Drones that are not so powerful can get lost due to the suction from downdrafts. “But strong drones—for example, the DJI Matrice 600—will power out of this,” Castro said.

Another challenge Castro and his colleagues have faced is highly corrosive gases that can belch from volcanoes, such as sulfuric acid. “This has resulted in the malfunction of the drone’s main control board, which in turn couldn’t be fixed,” Castro said. “Luckily, DJI supported us by replacing our drone with a new one as an effort to continue our collaboration.”

All in all, the high winds, volcanic explosions, corrosive gases and ash their drones may face can compromise the longevity of the unmanned vehicles. This leads Castro and his colleagues to “make sure that we don’t overfly our batteries—that is, return to home with about 20 percent remaining, since voltage can be rapidly drawn down when high winds come and max throttle is needed to ensure stable flight.”

Still, Castro found himself quite surprised “by how well DJI drones operate in the harsh conditions of a volcanic crater,” Castro said. “Mount Etna is 3,200 meters tall, meaning the air is very thin there and that means less lift.” The drones they use “fly as if they are at sea level, albeit with shorter flight times.”

A UAS Designed for Volcanoes

To overcome the many challenges volcanoes can present, Black Swift Technologies in Boulder, Colorado, is now developing an unmanned aerial system (UAS) designed to analyze their emissions. “The system is designed to fly through a volcanic plume and give back near-real-time data,” Co-Founder, President and CEO Jack Elston said.

Elston got his doctorate in aerospace engineering from the University of Colorado at Boulder, where he and his colleagues helped develop the first UAS to officially intercept a supercell thunderstorm, the kind of storm that produces tornadoes. They later applied for and won a Small Business Innovative Research grant from NASA to develop a unique UAS-based soil moisture sensor that got them started as a full-time company. This work led NASA to suggest that Black Swift build an aircraft designed to sample volcanic plumes.

The Black Swift S2 UAS is a single-rotor fixed-wing craft with a 10-foot wingspan and a five pound payload for a total weight of 16 lbs. The drone is designed to be launched by catapult and land on its belly. “The top speed measured so far is 35 meters per second,” Elston said.

The S2’s wings cannot be too big, because volcanoes are typically in remote areas, making it difficult to lug a large aircraft over large distances over rugged terrain. Still, its wings are large enough to help support higher-altitude flights.

“We’re hoping, depending on the altitude, to fly for one hour at 10,000 feet and two to two-and-a-half hours at lower altitudes,” Elston said. “Our goal is for the final design to be able to fly at 20,000 feet.” (This assumes flight using lithium-polymer batteries; gas engines can fly three to four times longer, Elston said.)

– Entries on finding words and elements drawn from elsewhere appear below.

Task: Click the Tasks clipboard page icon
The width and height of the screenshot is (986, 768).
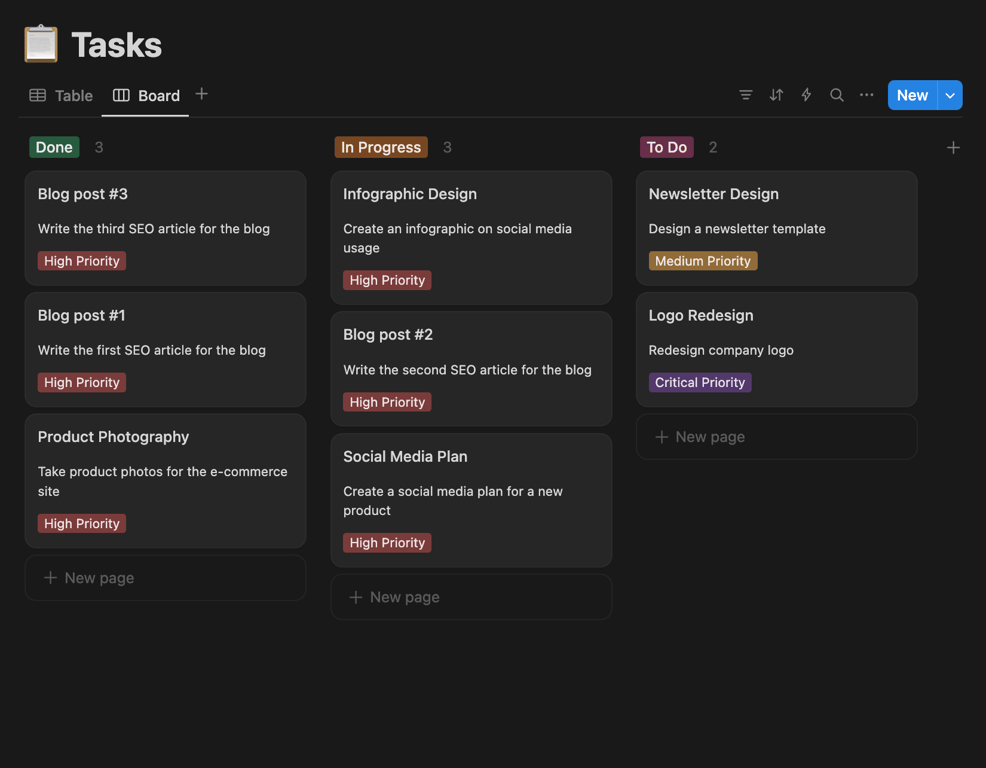Action: pos(41,44)
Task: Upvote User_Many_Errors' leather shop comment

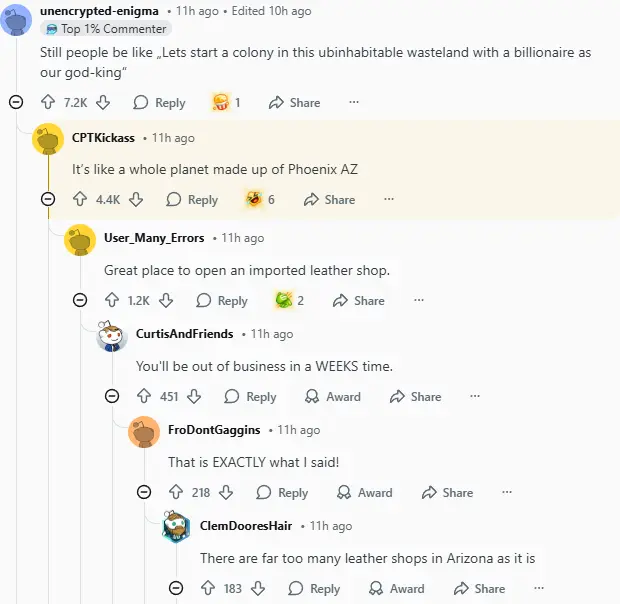Action: pos(112,300)
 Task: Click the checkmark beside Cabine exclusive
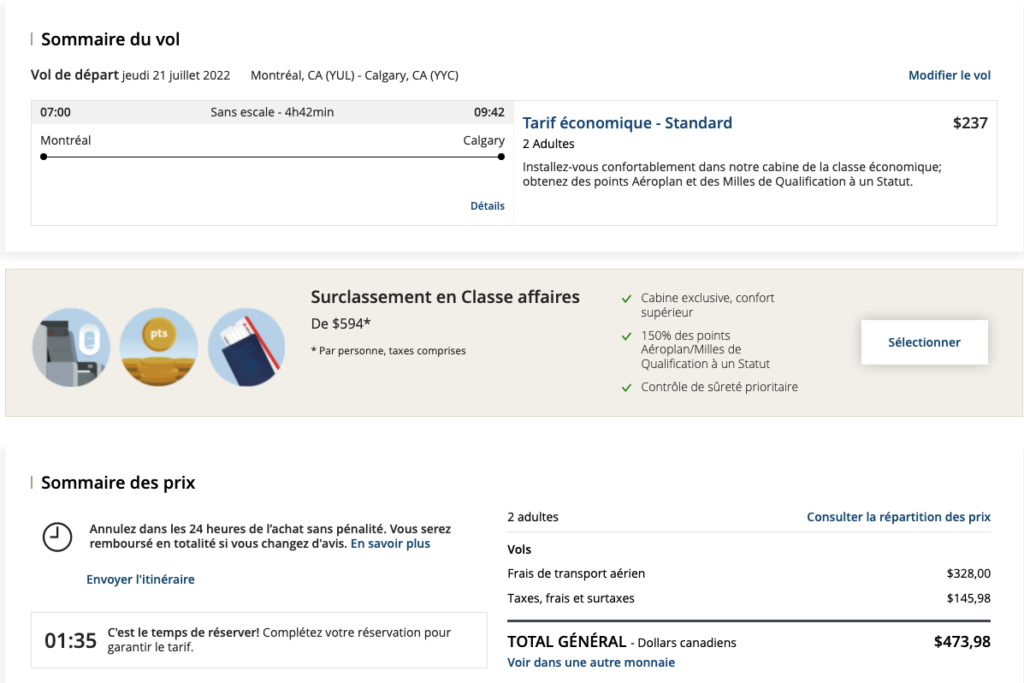click(x=626, y=298)
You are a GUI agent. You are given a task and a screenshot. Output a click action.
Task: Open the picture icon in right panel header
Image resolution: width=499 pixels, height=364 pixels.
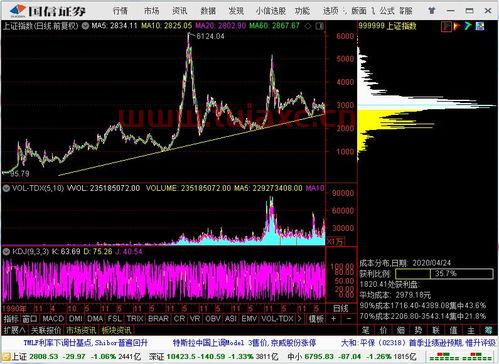click(480, 26)
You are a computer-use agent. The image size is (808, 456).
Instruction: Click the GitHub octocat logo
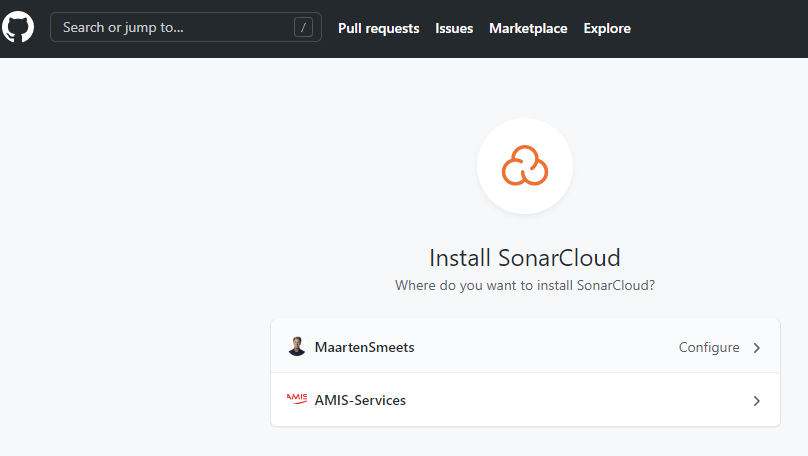tap(18, 28)
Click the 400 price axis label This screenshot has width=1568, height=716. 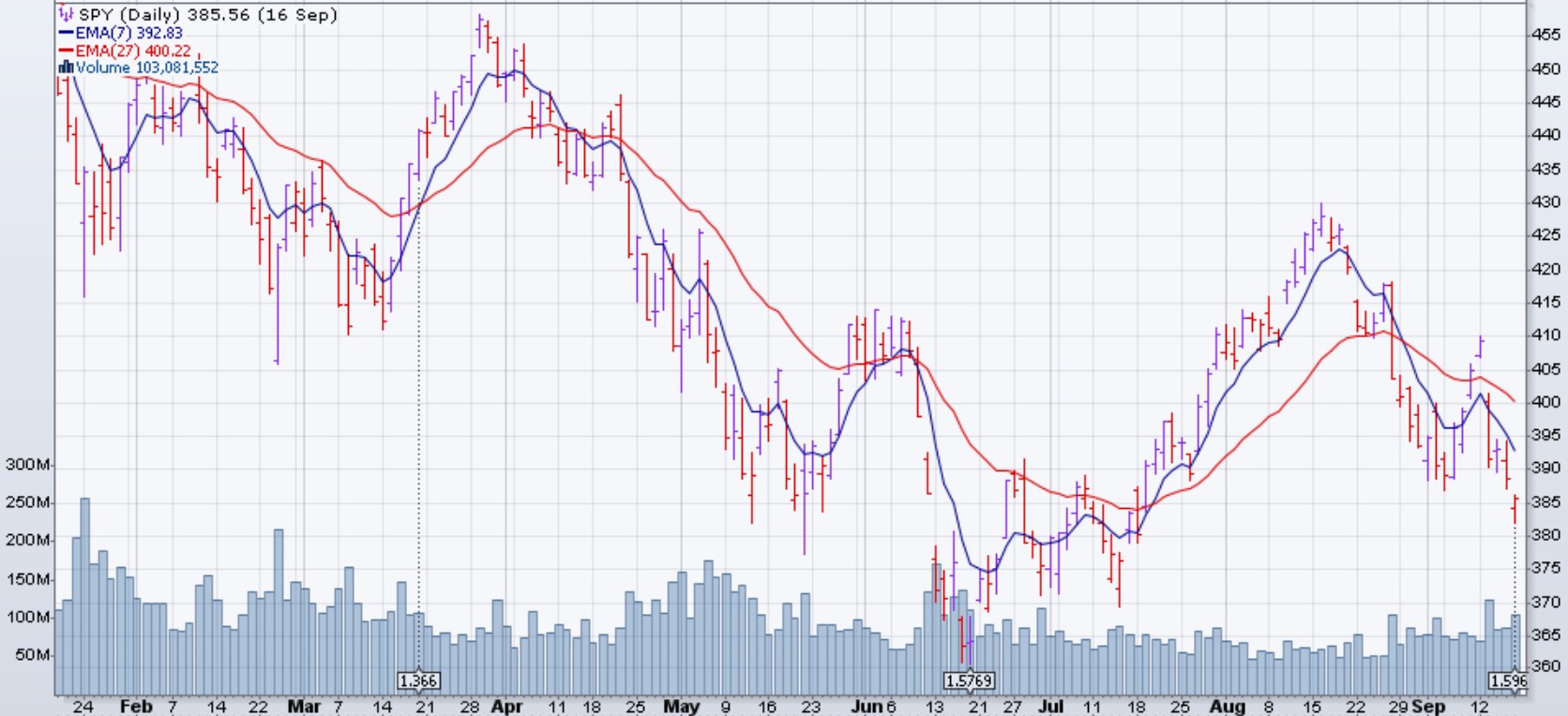[x=1545, y=402]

The S2 will be equipped with downward-facing regular and thermal cameras to capture images, and a front-facing video camera to help the pilots guide the UAS in real time if needed. The drone will also be equipped with sensors for gases such as sulfur dioxide, methane, hydrogen sulfide and carbon dioxide, a nephelometer to scan volcanic particle size and distribution in the plumes, and atmospheric probes to analyze pressure, temperature, humidity, and three-dimensional wind patterns. “Getting a lot of different sensors down to a size where you can put them on a small UAS is not a trivial task,” Elston said.

The UAS can, in principle, go places that are too dangerous for manned aircraft or someone on the ground and get data on how a plume varies at different altitudes—as opposed to satellite observations, which might just capture an average value over its entire column, Elston said. “The idea is to deploy the system as close as one is able to get to the volcano and sample its plumes horizontally and vertically, say by flying to a certain altitude and then spiraling down,” he said.

The researchers designed the control systems for the S2 from the ground up, including hardware, firmware, control algorithms and user interface, Elston said. Mission monitoring is all accomplished via a handheld Android tablet computer.

“We’re adding in a fair amount of autonomy—with the user interface, you can just indicate an area where you’d like to perform sampling, and it will automatically generate a flight plan to do that, with fully autonomous take off and landing,” he said. “The human is in the loop just for the safety of the mission or to redirect the system based on data the researchers see. We’d like to continue to improve the autonomy by adding better reactive ability, such as sensing the terrain and obstacles and avoiding them.”

In addition, Black Swift is in the middle of a NASA-funded effort to use machine-learning algorithms and additional sensors to help make the UAS smarter and safer. “For instance, icing is not always easy to detect, but by looking at the performance of a vehicle and comparing it to its nominal behavior, it can deduce icing based on how the system’s degrading in how well it climbs and how much lift is getting generated,” Elston said. “It can also see if noxious gases may be affecting the UAS by the performance of the motor.”

Volcanic plumes are challenging to UAS not just because of corrosive gases such as sulfur dioxide, but also because ash particles are often laden with iron and can tamper with the electronic and magnetic components of the drone’s motor.

For the ash, “we’re designing special coverings and cowlings to ensure that the ash can’t get inside the aircraft to cause shorts in the electronics or wear on devices like servos and the motor,” Elston said. “This is tricky for certain subsystems, like the motor, as we still need to provide cooling and airflow.”

“Sulfur dioxide presents a much more difficult problem, as it permeates everything,” Elston said. “We’re going to use conformal coating and sealed containers for the electronics where possible and avoid exposed steel components. Even so, some of the components that we aren’t able to adequately protect will experience significant degradation over only a few flights through plumes depending on the concentration. For that reason we’re making most of the exposed components easily replaceable.”

Black Swift flew the S2 through volcanic plumes in Costa Rica this January to see what impacts they had on the vehicles. “Engineering a vehicle to survive high levels of sulfur dioxide or ash is certainly a challenge, but we want to make sure it can make these kinds of flights routinely in a three-year campaign that can track the evolution of a volcano over time, and not just be a one-off research aircraft,” Elston said.

Black Swift also plans to test its drone near Great Sand Dunes National Park in Colorado this summer, “where the mountains can get incredibly rugged,” Elston said. “The shear winds that you get off volcano and mountain ridges can create dangerously unpredictable turbulence. One way to handle that is to fly a small scout aircraft that can gather information on atmospheric conditions before you run the mission.”

The drone’s main scientific deployment is scheduled for 2019. Data from the S2 could lead to better three-dimensional models of volcanic plumes. This could in turn help airlines, traffic controllers and aviation authorities accurately establish flight advisories after volcanic eruptions. For instance, when the Icelandic volcano Eyjafjallajökull erupted in 2010, the resulting ash plume caused more than 95,000 flight cancellations, leading to an estimated $1.7 billion in losses.

“Better models of ash dispersal from volcanoes can help predict what kind of area a plume might cover, so that aviation authorities can tell planes to specifically stay out of certain areas instead of, say, shutting down the entire European airspace,” Elston said.

Aside from helping researchers and authorities model and monitor volcanoes, Elston noted this work could also have a variety of other applications. For example, this drone could also help investigate smog, wildfire smoke, chemical fires and smokestack exhaust. “We’re very focused on all the scientific applications drones might have, and on simplifying their operation to encourage more routine use,” Elston said.